It all begins with a group of guys that commit deplorable acts to capture on video and place online – for a price, of course. They are then commissioned by an unknown and unseen benefactor to retrieve a certain VHS tape from a house. They find an old man in front of a number of TV screens and videotapes and begin their search for the right one. One man is left upstairs to watch the videotapes and the others go to the basement to find what else there is. They are not told which videotape and thus begins the horror anthology we are subjected to.
The main story is “Tape 56″ (Adam Wingard) the 5 we watch are (in order): “Amateur Night” (David Bruckner) – a succubus themed slaughter, “Second Honeymoon” (Ti West) – why motel rooms can be so creepy, “Tuesday the 17th” (Glenn McQuaid) – camping in the middle of nowhere, “The Sick Thing That Happened To Emily When She Was Younger” (Joe Swanberg) – Skype can be scary too and “10/31/98” (Radio Silence, Chad Villella, Justin Martinez, Tyler Gillett & Matt Bettinelli-Olpin) – Halloween party gone wrong. The acting is nothing to write home about (even with some of the directors appearing in their own films) particularly as there seems to be a common theme of characters with a sense of depravity and lust. The best segments for me (10/31/98, The Sick Thing That Happened to Emily When She Was Younger, Second Honeymoon) had the least over-the-top shaky cam (who holds a camera that badly these days?) and better plots – not a surprise as they come from directors like Ti West (The Innkeepers). The least likeable characters are in the other segments and you find yourself not caring that they die.
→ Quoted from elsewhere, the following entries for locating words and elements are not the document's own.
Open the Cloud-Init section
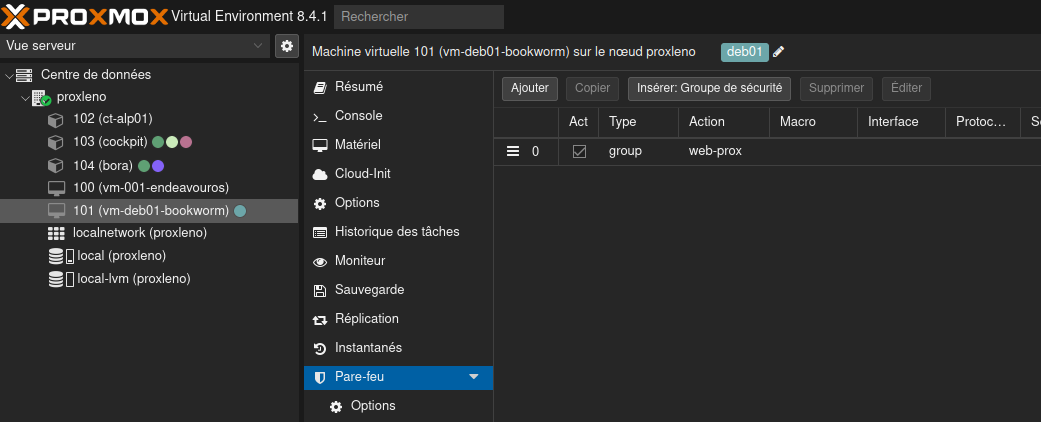 tap(364, 174)
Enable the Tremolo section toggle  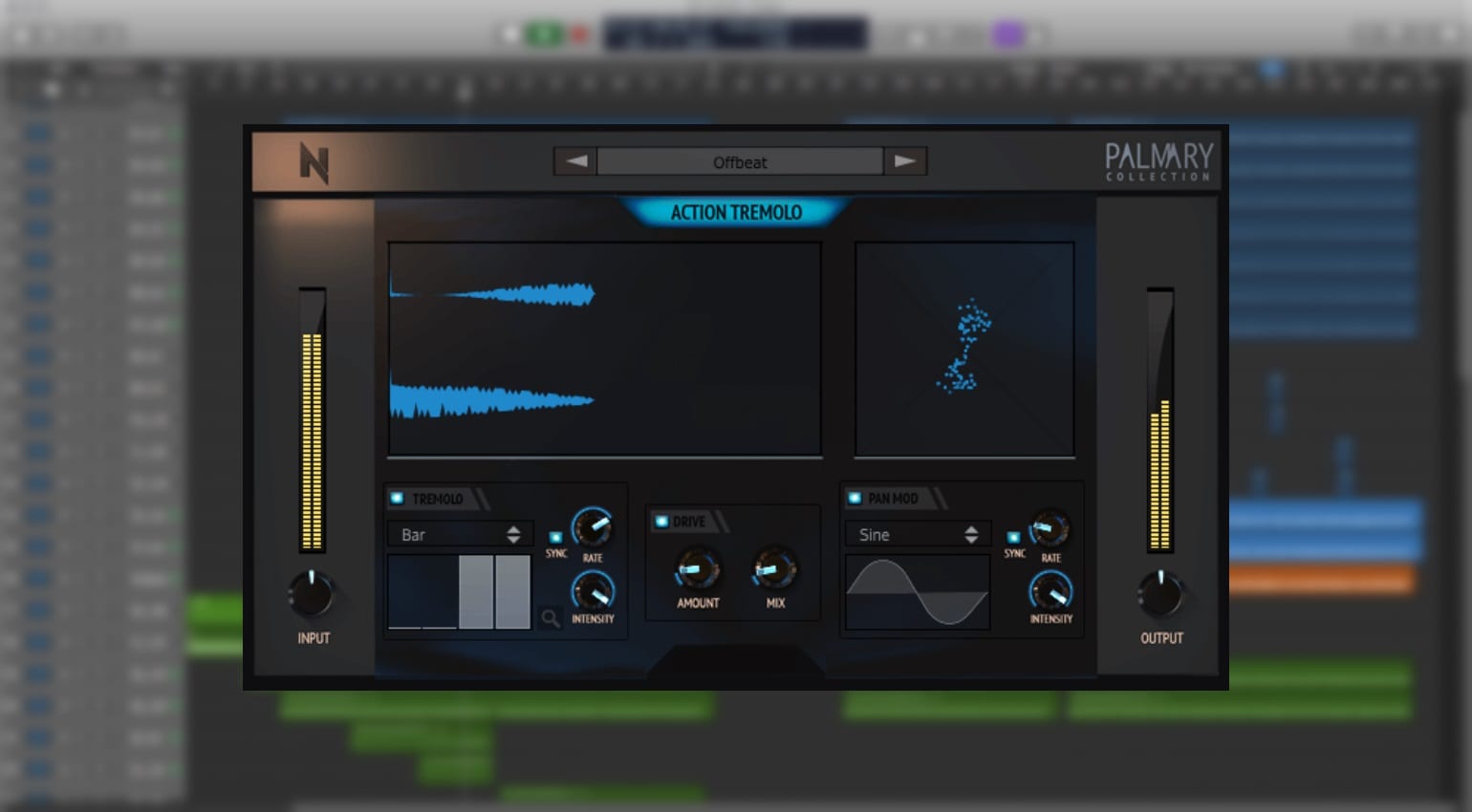[397, 497]
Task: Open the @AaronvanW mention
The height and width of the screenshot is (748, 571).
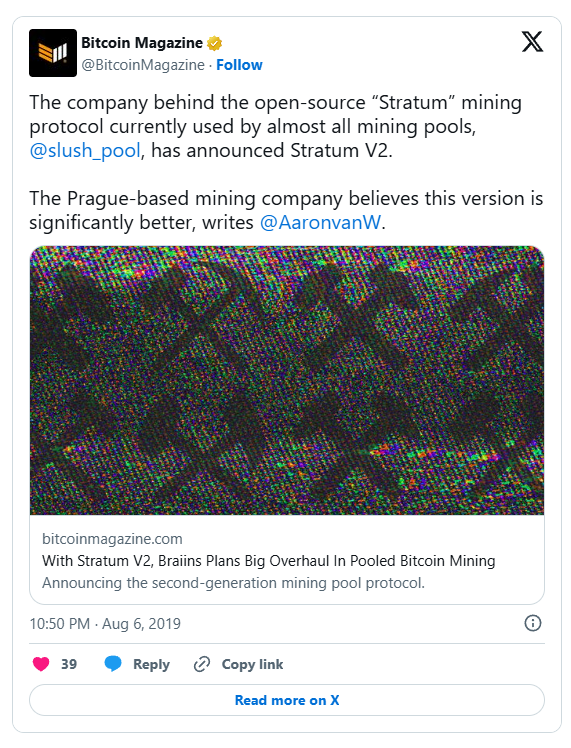Action: 321,222
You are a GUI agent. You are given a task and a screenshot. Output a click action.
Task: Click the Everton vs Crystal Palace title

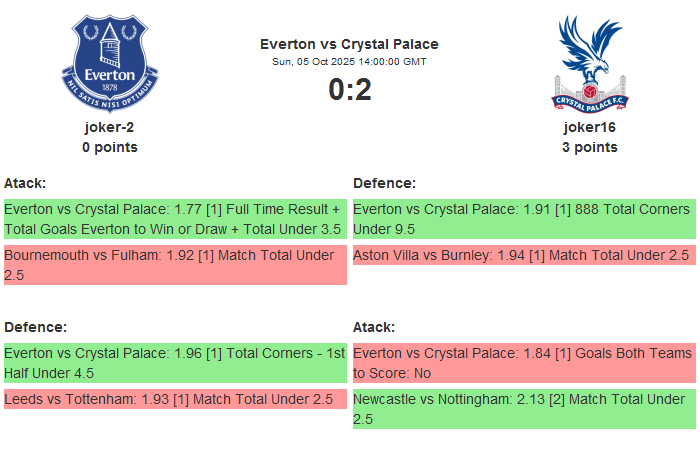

Found footage is a genre that has been coming to the forefront of late. I can understand why in some cases it can add to a story but more often than not, it’s a side of cinema that I feel has been used to death (pardon the pun). V/H/S is the work of 10 directors who have created 6 stories and put them all together. The concept and idea is new and interesting but the execution – not so much. It is almost self-indulgent at 2 hours in length and there isn’t a single connective fibre between any of the stories (unless I missed something). Why is it that all of these tapes somehow find their way back to this house from their various locations where these scenes of violence occur? Who is the dead old man they find? Who is the anonymous person? There doesn’t seem to be a point to any of it.
If you like horrors, you’ll like how clever this film in some of the stories, but be warned it is really violent. It builds suspense extremely well and I can guarantee I wasn’t the only one jumping in my seat and they weren’t cheap scare tactics either – just good old-fashioned dread and creepy music. There are moments when the fear stems from the so-called VHS quality, the inability to see the danger clearly and that seems like a cop out to me. It is much better though than the Paranormal Activity series of films in that they get straight into what will happen. It would have been better as 6 short films at a fright festival or even a web series, but being released as one movie on a random day in January seems pointless. Maybe that was their aim as directors and if so they did it pretty effectively albeit randomly and violently.